Stored data entries:
──────────────────────────────

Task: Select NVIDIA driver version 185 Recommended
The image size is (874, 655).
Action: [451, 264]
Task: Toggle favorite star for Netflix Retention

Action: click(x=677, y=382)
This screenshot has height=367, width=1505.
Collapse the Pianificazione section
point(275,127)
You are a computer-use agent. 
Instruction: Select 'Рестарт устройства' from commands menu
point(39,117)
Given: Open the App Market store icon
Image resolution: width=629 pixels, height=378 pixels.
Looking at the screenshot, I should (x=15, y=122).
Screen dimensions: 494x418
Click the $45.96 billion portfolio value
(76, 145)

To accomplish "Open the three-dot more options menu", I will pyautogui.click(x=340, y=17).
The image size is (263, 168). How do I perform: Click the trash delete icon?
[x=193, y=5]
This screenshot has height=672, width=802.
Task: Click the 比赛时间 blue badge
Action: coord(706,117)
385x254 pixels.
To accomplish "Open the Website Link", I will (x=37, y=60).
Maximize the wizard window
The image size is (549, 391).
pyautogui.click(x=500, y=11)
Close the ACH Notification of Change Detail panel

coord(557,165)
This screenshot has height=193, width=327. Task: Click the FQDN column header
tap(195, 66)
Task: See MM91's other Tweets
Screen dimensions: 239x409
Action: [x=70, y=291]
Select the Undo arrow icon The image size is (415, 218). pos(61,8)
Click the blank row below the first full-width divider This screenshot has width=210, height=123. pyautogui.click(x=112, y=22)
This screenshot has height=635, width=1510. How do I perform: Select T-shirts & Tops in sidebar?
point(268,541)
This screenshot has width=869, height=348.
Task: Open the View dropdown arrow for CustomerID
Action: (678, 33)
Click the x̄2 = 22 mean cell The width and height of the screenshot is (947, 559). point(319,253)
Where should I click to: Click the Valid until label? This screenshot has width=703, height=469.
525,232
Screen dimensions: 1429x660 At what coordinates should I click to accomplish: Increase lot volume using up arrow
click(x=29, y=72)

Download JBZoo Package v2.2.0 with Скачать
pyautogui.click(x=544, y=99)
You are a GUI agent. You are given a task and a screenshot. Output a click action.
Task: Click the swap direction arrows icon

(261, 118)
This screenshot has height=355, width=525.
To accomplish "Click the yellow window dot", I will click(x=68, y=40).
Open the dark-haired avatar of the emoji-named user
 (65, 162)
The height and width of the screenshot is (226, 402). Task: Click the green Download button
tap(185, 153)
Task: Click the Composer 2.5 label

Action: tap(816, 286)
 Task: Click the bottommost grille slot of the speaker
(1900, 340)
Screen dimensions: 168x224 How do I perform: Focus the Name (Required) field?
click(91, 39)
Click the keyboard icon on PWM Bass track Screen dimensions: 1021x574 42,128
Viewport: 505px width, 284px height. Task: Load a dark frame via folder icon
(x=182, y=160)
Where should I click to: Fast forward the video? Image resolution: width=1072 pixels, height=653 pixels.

──────────────────────────────

Task
Where a line in the records above contains the string "agent", copy that line.

The answer
You are a computer-use agent. 
You are a GUI agent. You are given a task and a screenshot. Output a click action.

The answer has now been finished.